Information shown —
"""

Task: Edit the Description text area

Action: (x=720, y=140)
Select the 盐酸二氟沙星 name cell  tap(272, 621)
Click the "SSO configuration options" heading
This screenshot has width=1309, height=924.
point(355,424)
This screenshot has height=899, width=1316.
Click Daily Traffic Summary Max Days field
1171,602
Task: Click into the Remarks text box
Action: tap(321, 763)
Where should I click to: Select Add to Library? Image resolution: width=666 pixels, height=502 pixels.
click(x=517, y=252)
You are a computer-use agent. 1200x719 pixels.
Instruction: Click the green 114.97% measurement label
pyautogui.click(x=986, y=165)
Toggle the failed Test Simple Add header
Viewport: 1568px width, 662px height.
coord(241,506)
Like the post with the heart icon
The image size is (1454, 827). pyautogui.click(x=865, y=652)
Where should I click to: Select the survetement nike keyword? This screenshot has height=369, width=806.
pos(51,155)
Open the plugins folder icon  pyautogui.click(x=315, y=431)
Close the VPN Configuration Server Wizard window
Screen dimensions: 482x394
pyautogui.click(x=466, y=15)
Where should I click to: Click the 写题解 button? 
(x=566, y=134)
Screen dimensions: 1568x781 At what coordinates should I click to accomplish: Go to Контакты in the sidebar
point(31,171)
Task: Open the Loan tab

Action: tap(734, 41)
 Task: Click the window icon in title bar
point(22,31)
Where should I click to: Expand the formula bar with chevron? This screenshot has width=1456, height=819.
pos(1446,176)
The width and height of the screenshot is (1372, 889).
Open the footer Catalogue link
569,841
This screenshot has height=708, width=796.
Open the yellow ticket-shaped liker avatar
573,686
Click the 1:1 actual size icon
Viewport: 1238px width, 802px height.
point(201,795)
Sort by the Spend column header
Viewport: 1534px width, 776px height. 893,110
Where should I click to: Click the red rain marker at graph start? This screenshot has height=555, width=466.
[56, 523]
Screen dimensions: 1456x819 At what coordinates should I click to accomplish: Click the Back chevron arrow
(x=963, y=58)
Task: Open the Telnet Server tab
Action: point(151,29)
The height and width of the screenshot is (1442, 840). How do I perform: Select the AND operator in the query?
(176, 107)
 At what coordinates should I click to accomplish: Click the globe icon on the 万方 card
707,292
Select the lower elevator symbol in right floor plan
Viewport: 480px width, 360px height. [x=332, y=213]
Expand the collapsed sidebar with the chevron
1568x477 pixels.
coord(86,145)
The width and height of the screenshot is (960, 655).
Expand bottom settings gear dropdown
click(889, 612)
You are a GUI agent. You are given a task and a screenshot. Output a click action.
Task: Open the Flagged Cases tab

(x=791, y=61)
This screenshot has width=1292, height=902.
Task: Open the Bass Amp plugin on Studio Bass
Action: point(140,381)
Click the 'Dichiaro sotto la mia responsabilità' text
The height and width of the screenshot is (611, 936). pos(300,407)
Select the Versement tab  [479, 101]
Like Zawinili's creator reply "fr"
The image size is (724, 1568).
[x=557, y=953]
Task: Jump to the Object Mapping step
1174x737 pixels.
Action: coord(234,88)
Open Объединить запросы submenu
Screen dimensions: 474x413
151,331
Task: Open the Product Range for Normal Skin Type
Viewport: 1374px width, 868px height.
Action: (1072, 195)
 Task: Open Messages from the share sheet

"""

Brief — Lay out the material as a Markdown table with the columns "Row" and "Line," numbering each row and skipping blank lines. Include only the lines from the one containing "Where should I click to: Click the red" through the end of the material.

Task solution —
| Row | Line |
|---|---|
| 1 | Where should I click to: Click the red rain marker at graph start? This screenshot has height=555, width=466. |
| 2 | [56, 523] |
| 3 | Screen dimensions: 1456x819 At what coordinates should I click to accomplish: Click the Back chevron arrow |
| 4 | (x=963, y=58) |
| 5 | Task: Open the Telnet Server tab |
| 6 | Action: point(151,29) |
| 7 | The height and width of the screenshot is (1442, 840). How do I perform: Select the AND operator in the query? |
| 8 | (176, 107) |
| 9 |  At what coordinates should I click to accomplish: Click the globe icon on the 万方 card |
| 10 | 707,292 |
| 11 | Select the lower elevator symbol in right floor plan |
| 12 | Viewport: 480px width, 360px height. [x=332, y=213] |
| 13 | Expand the collapsed sidebar with the chevron |
| 14 | 1568x477 pixels. |
| 15 | coord(86,145) |
| 16 | The width and height of the screenshot is (960, 655). |
| 17 | Expand bottom settings gear dropdown |
| 18 | click(889, 612) |
| 19 | You are a GUI agent. You are given a task and a screenshot. Output a click action. |
| 20 | Task: Open the Flagged Cases tab |
| 21 | (x=791, y=61) |
| 22 | This screenshot has width=1292, height=902. |
| 23 | Task: Open the Bass Amp plugin on Studio Bass |
| 24 | Action: point(140,381) |
| 25 | Click the 'Dichiaro sotto la mia responsabilità' text |
| 26 | The height and width of the screenshot is (611, 936). pos(300,407) |
| 27 | Select the Versement tab  [479, 101] |
| 28 | Like Zawinili's creator reply "fr" |
| 29 | The image size is (724, 1568). |
| 30 | [x=557, y=953] |
| 31 | Task: Jump to the Object Mapping step |
| 32 | 1174x737 pixels. |
| 33 | Action: coord(234,88) |
| 34 | Open Объединить запросы submenu |
| 35 | Screen dimensions: 474x413 |
| 36 | 151,331 |
| 37 | Task: Open the Product Range for Normal Skin Type |
| 38 | Viewport: 1374px width, 868px height. |
| 39 | Action: (1072, 195) |
| 40 |  Task: Open Messages from the share sheet |